TRECHO DO TEXTO ▸
****************

Além disso, há a problemática do possível encontro fortuito de provas. A jurisprudência reconhece a teoria da serendipidade e a validade das provas fortuitamente encontradas. Contudo, quando se determina uma medida cautelar de produção de provas (interceptação telefônica, busca e apreensão, quebra de sigilo de dados ou bancários, etc.) tendo como alvo alguém com prerrogativa de foro não se pode ignorar, tratando-a como consequência acidental, a possibilidade de descobertas de novos fatos.
Aliás, é absolutamente comum que durante interceptações telefônicas ou medidas cautelares de busca e apreensão surjam informações sobre outros fatos penalmente relevantes não relacionados à situação inicialmente investigada, implicando, por consequência, o próprio alvo da medida ou terceiras pessoas.
E nestas situações o Supremo Tribunal Federal decidiu que a prova decorrente de encontro fortuito somente é válida se a sua produção foi determinada por magistrado competente[4], além de não ter admitido a seleção posterior dos elementos de informação a fim de separar àqueles que, eventualmente, poderiam ser obtidos apenas com autorização da Corte Suprema[5].
Ainda que se reconheça a competência de juízes de primeira instância para processar e julgar detentores de prerrogativa de foro por fatos anteriores ao mandato e sem relação com ele, na hipótese de se deferir medidas cautelares de produção de provas tendo-os como alvo, há sempre o risco de se deparar com outras provas e fatos que extrapolem o objeto da investigação inicial causando a nulidade de toda a investigação criminal ante a violação indireta da competência constitucional do Tribunal correspondente, seja o Supremo Tribunal Federal, o Superior Tribunal de Justiça ou os demais Tribunais, no âmbito da competência de cada um deles[6].

****************

MATERIAL COLETADO ▸
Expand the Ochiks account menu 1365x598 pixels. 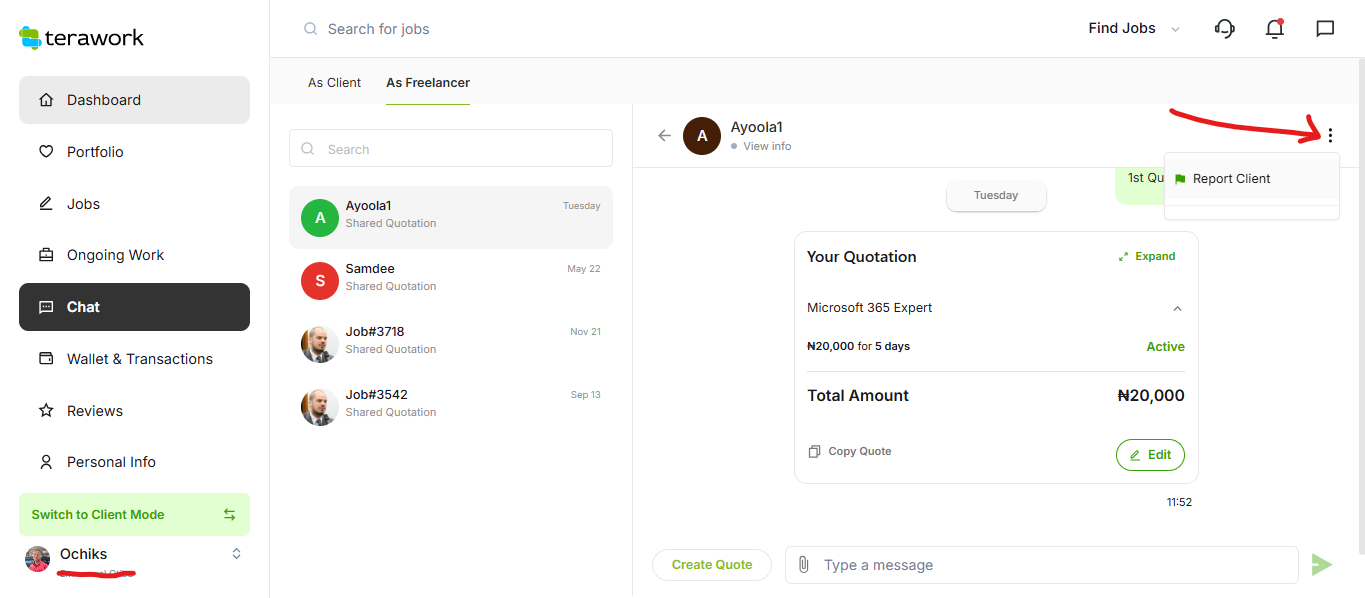236,554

****************

REQUISITOS ▸
a – Segundo o trecho sobre o encontro fortuito de provas, em que condição o Supremo Tribunal Federal considera válida a prova decorrente de encontro fortuito?
b – Por favor, escreva a continuação do trecho sobre o encontro fortuito de provas a partir do ponto em que ele termina.
O material não tem nenhum papel nesta parte.

RESPOSTAS POR TAREFA ▸
a – Somente se a sua produção foi determinada por magistrado competente.

b –
Estas constatações revelam, em primeiro lugar, que a restrição da prerrogativa de foro é tema que deveria ter sido reservado ao Congresso Nacional, pela via legislativa própria, com o estabelecimento de regras claras e objetivas que permitissem a sua compatibilização com toda a estrutura jurídica existente, evitando-se a insegurança jurídica que se instalou.
Outra conclusão que se extrai é que a preservação da integridade do texto constitucional, v. g., em especial das prerrogativas processuais dos parlamentares federais, contidos no artigo 53 da Constituição Federal, não permite que um Congressista seja alvo de medidas cautelares probatórias que possam, eventualmente, desbordar em falso encontro fortuito de provas, acerca de fatos que extrapolem a sua competência.
Dito de outro modo, embora um magistrado de primeira instância, possa processar e julgar um parlamentar federal por fatos anteriores ao mandato exercido, não se reconhece a competência dele para ordenar providências cautelares penais que estejam diretamente relacionadas a um membro do Congresso Nacional, porquanto se criaria uma hipótese de possível burla indireta da competência do Supremo Tribunal Federal (art. 102, inc. I, alínea b, da CF).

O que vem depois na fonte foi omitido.